According to LAist, you might have to pay for parking at various Metro station parking lots if you want to park your car at that location and take the train.
A Metro presentation posted on the Fans of L.A. Metro Rail Facebook page that the transit agency might soon begin experimenting with a more thorough paid parking system at some rail-station parking lots. Why might this happen? It’s not that complicated, it’s all about…money.
Metro faces a $36.8 million dollar deficit for the 2017 fiscal year, and what better way to close that deficient than to charge people for parking at some of the 25,000 spaces scattered throughout the agency’s rail network?

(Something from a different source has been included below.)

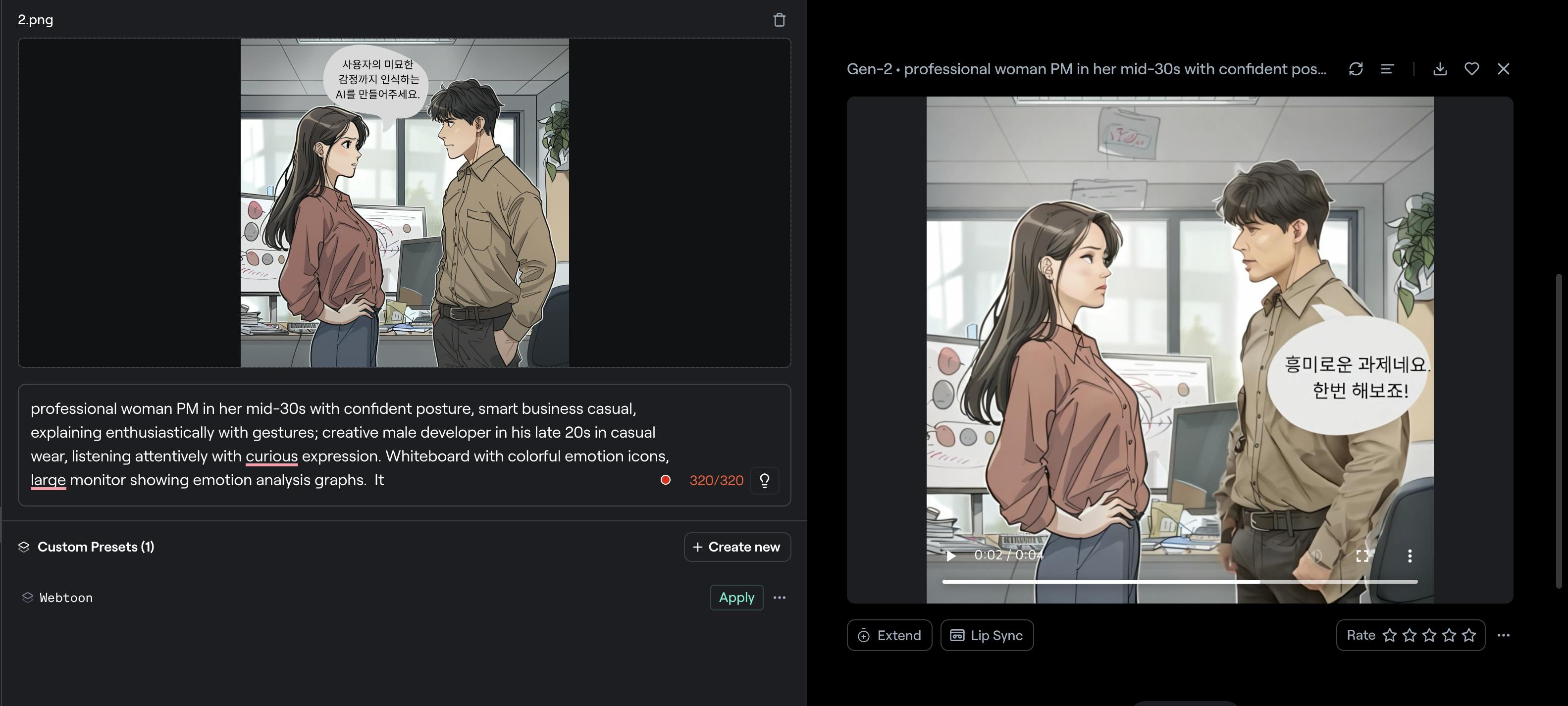Download the generated video
Screen dimensions: 1568x706
coord(1440,69)
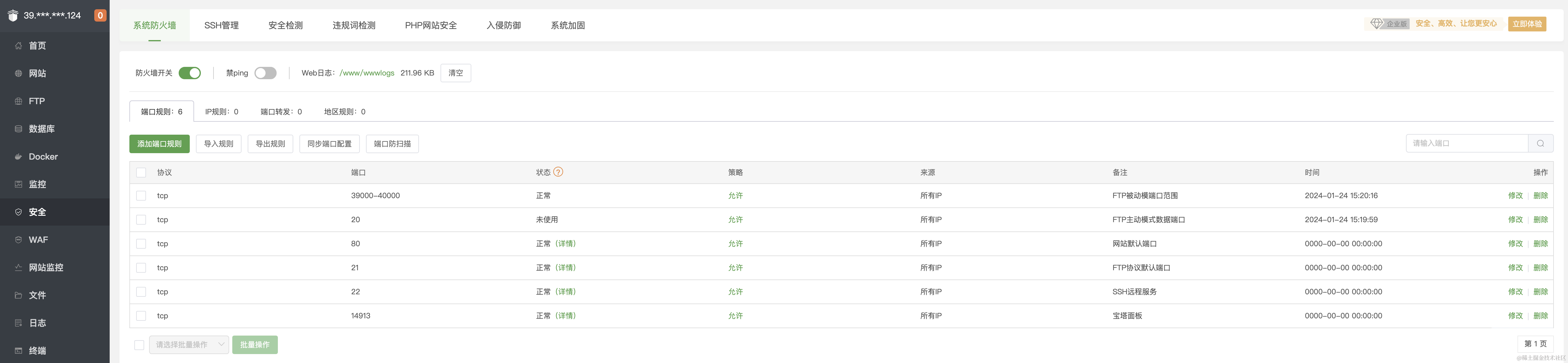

The outline for the parking scheme shows a two-tiered rate, charging one rate for transit users, and another for people who just want to park in the lot. Where transit users can expect to pay $2 – $3 for the privilege of parking in a Metro lot, non-transit users will be looking at paying anywhere from $15 – $25 for a space.
LAist gives an example, at the Universal City lot, a person who parks their car and takes the Red Line to work in downtown would pay $3 for the spot, while a tourist visiting Universal Studios for the day would shell out $25.
Overall, Metro expects the pilot program to generate about $600,000 for the agency, while providing some evaluation points as the agency looks to further monetize its parking lots. The $600,000 value would grow if the pilot program was expanded.
Those who already hold monthly passes at some of the more crowded stations, notably North Hollywood and Universal City, will continue to enjoy preferential privilege.
$2 isn’t bad, but can you imagine paying $25 if you’re using that parking lot just to go to work or an amusement park? Seems a bit much, no?